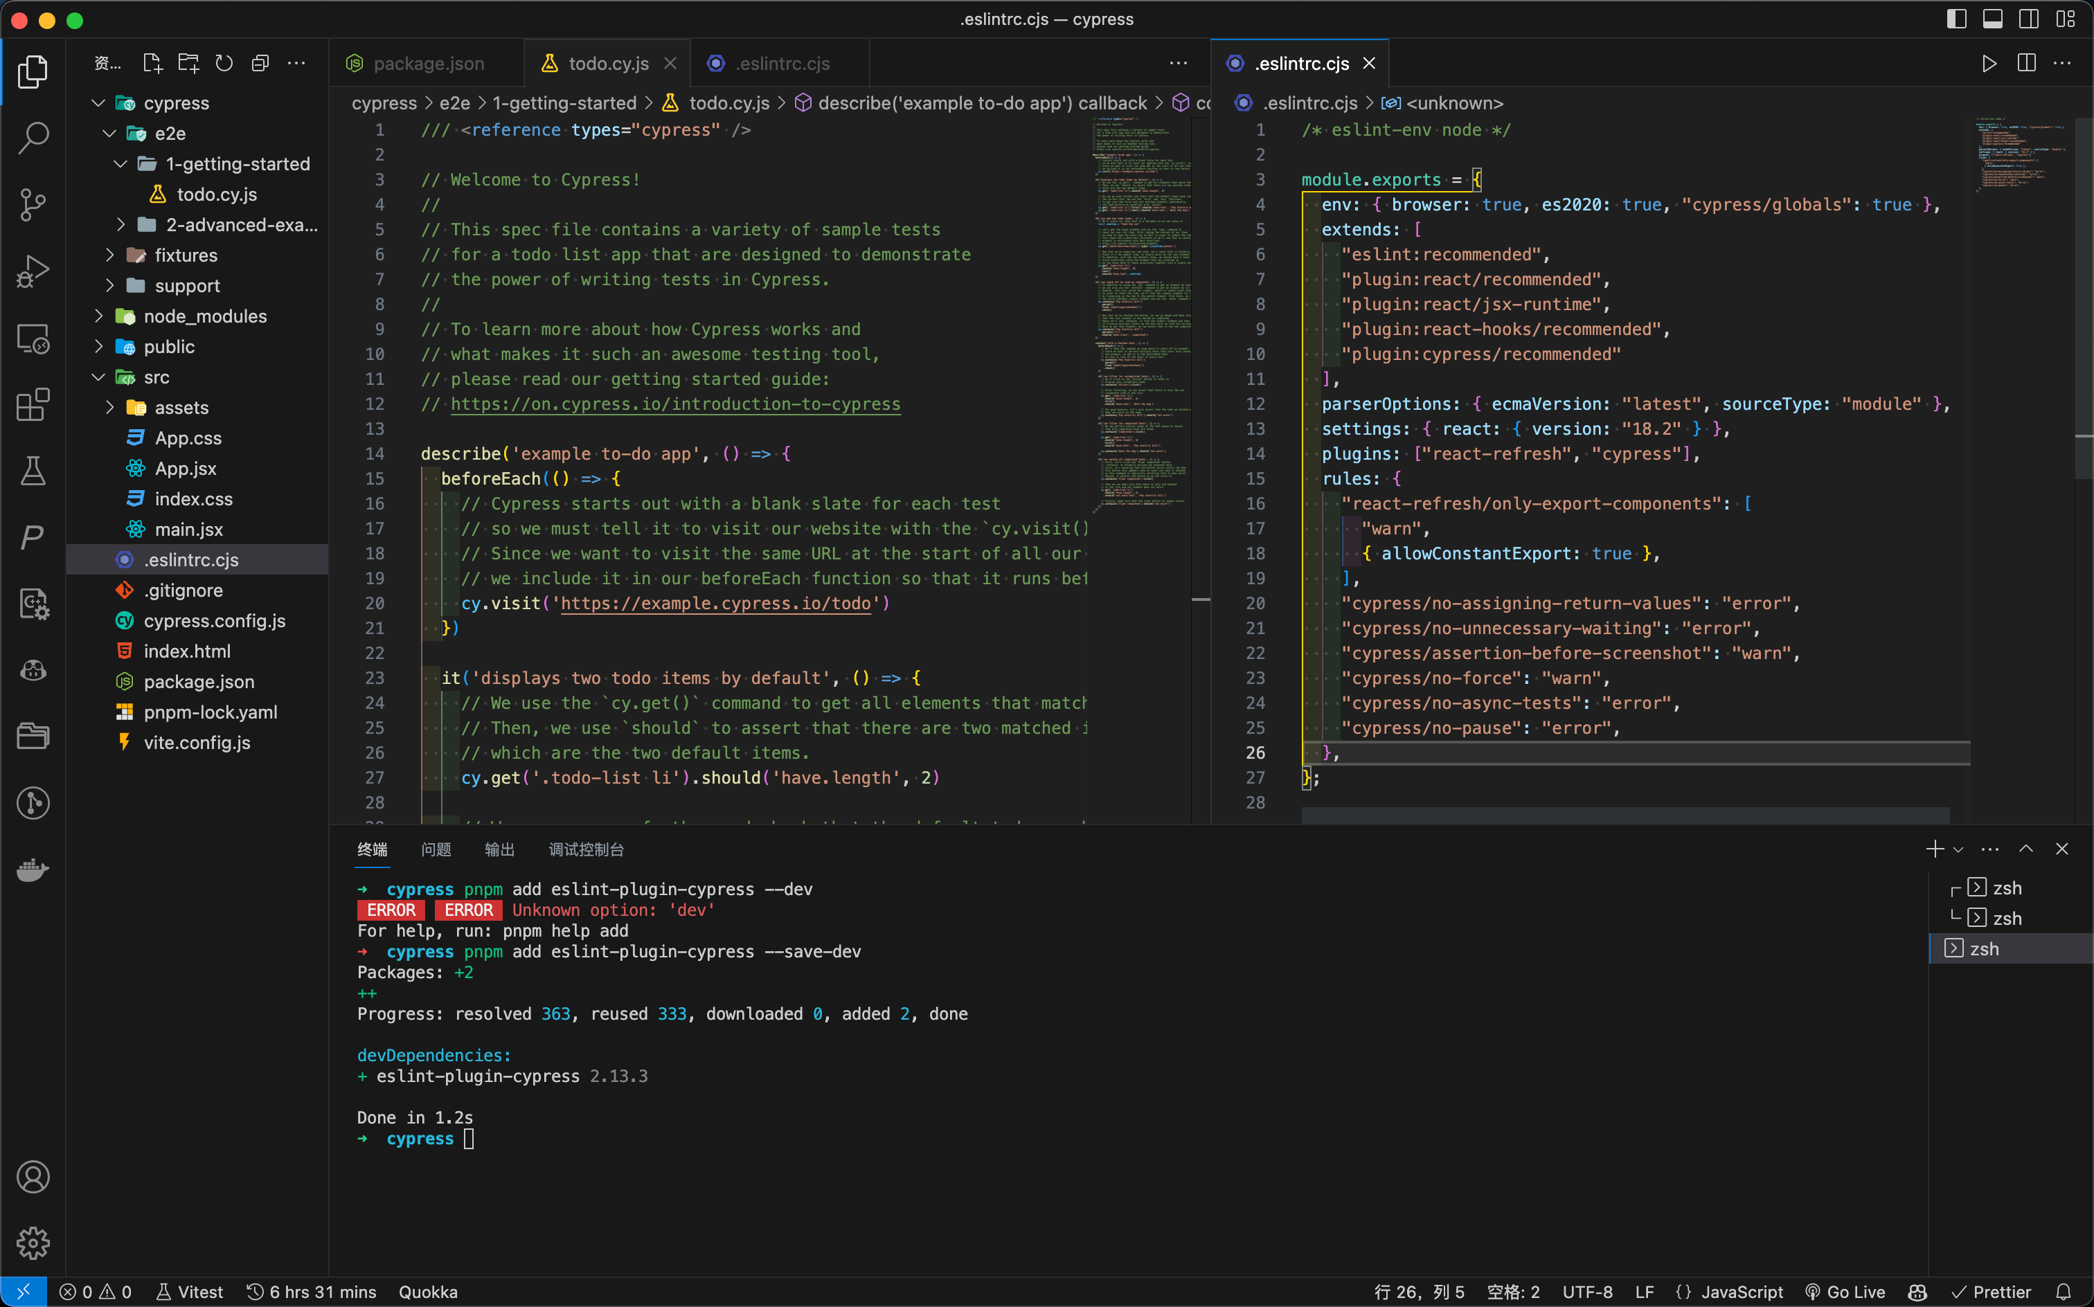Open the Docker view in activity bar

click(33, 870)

...

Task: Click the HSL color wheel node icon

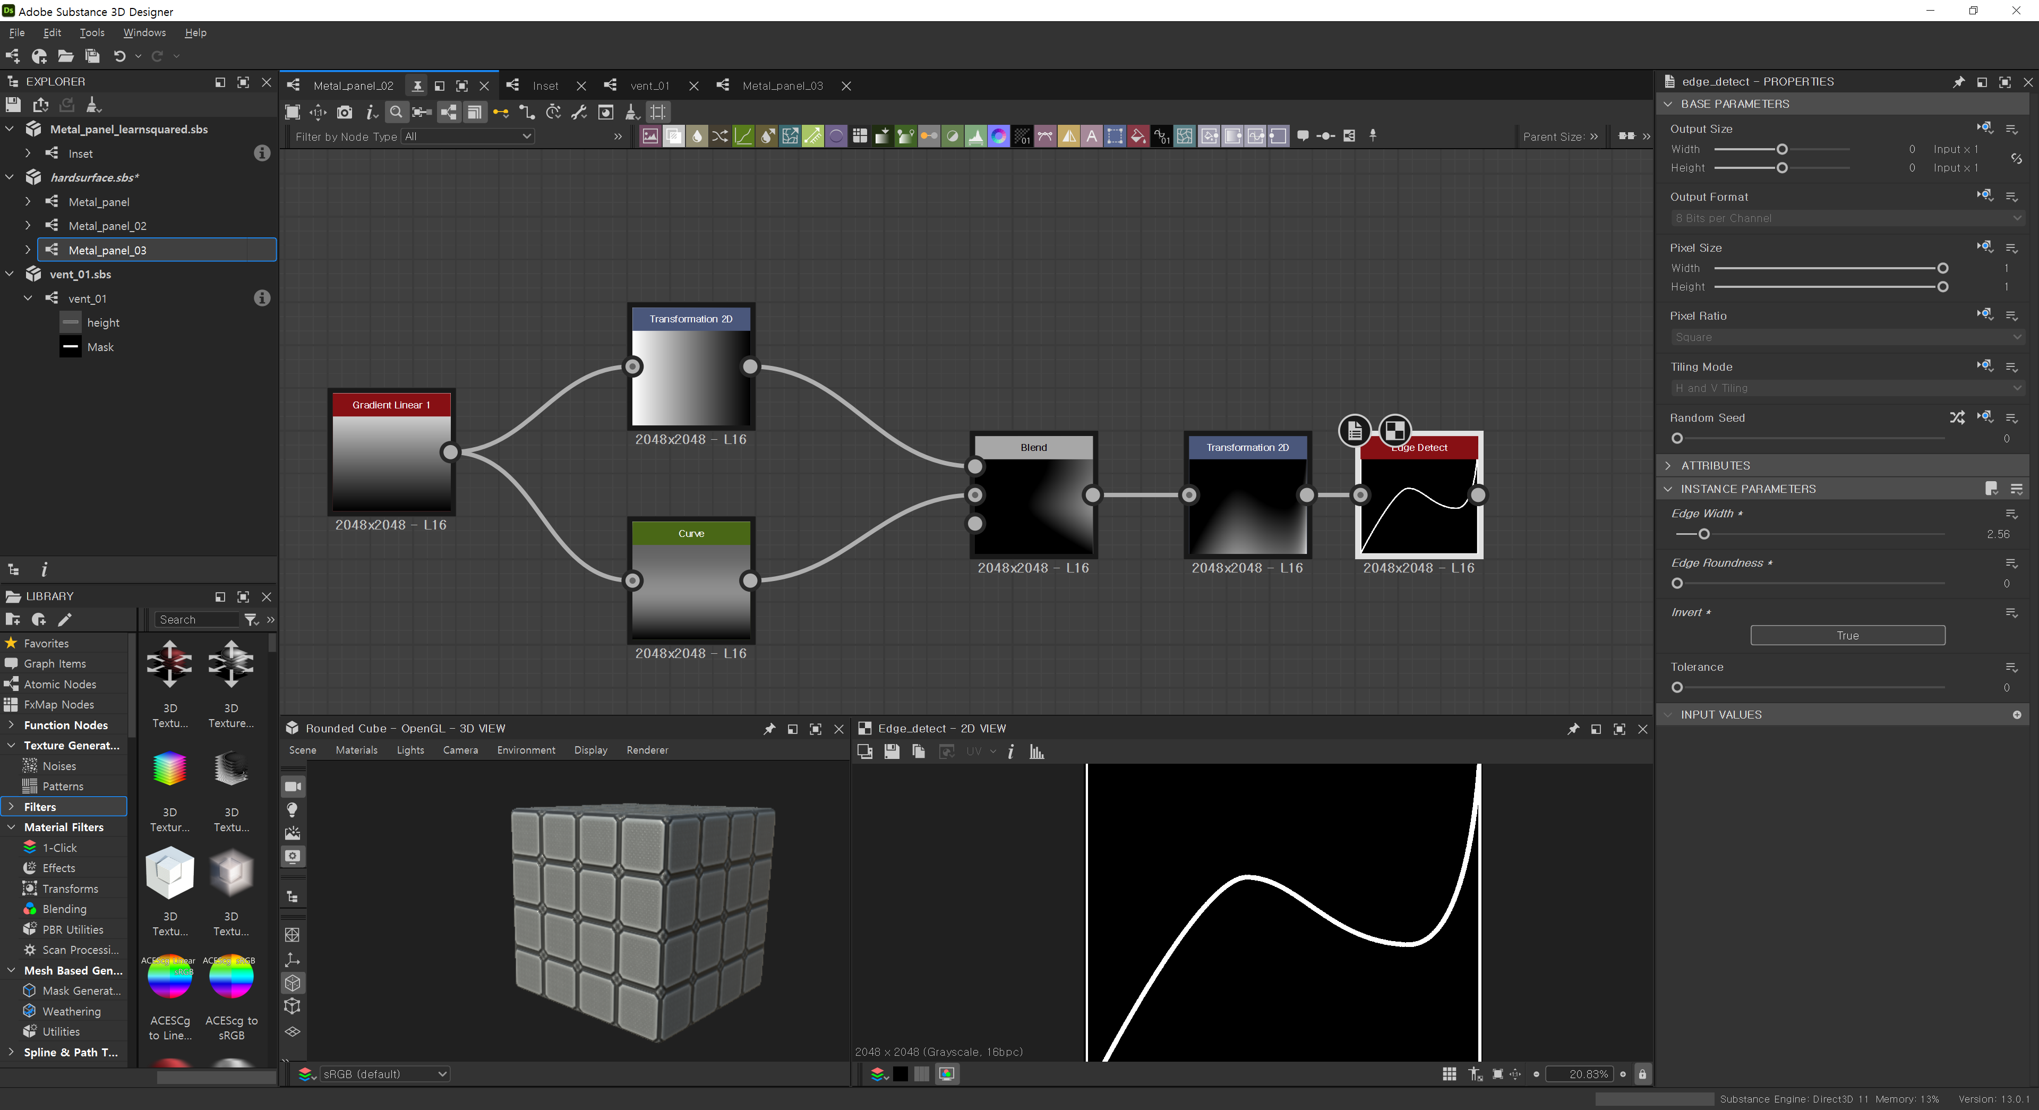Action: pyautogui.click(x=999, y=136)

---

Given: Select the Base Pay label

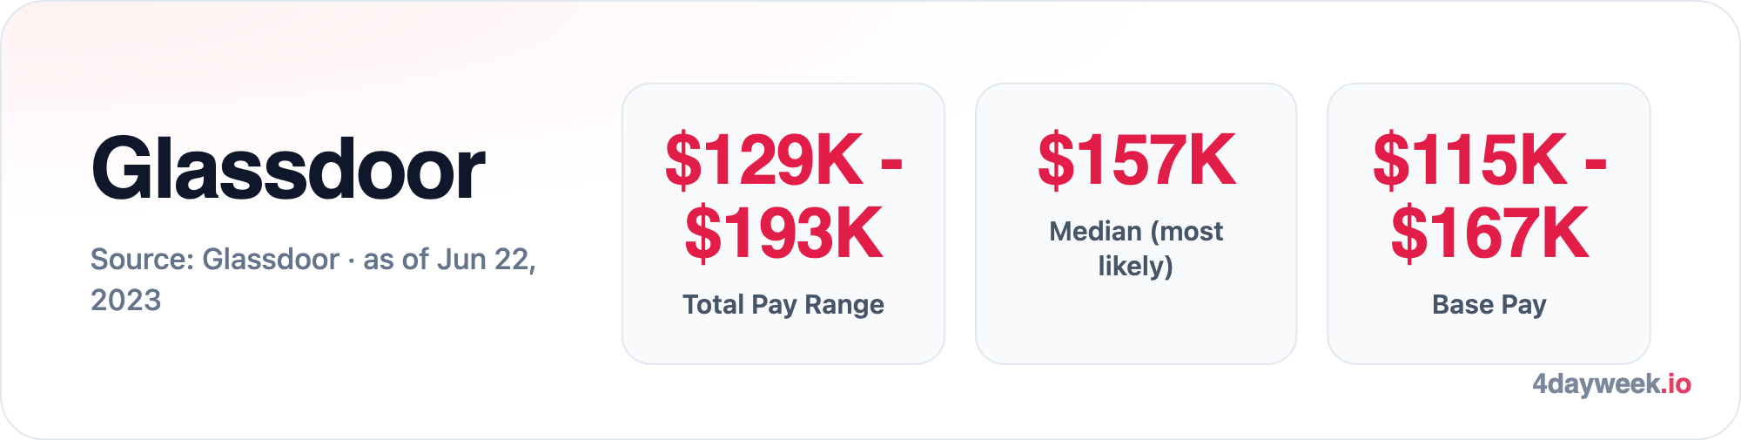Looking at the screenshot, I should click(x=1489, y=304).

*Task to complete*
Please print everything in the records from the line containing "Open the Docker view in activity bar" down to the line containing "click(33, 870)", both of those lines included. Leave the pictures out.

*The answer*
Open the Docker view in activity bar

click(33, 870)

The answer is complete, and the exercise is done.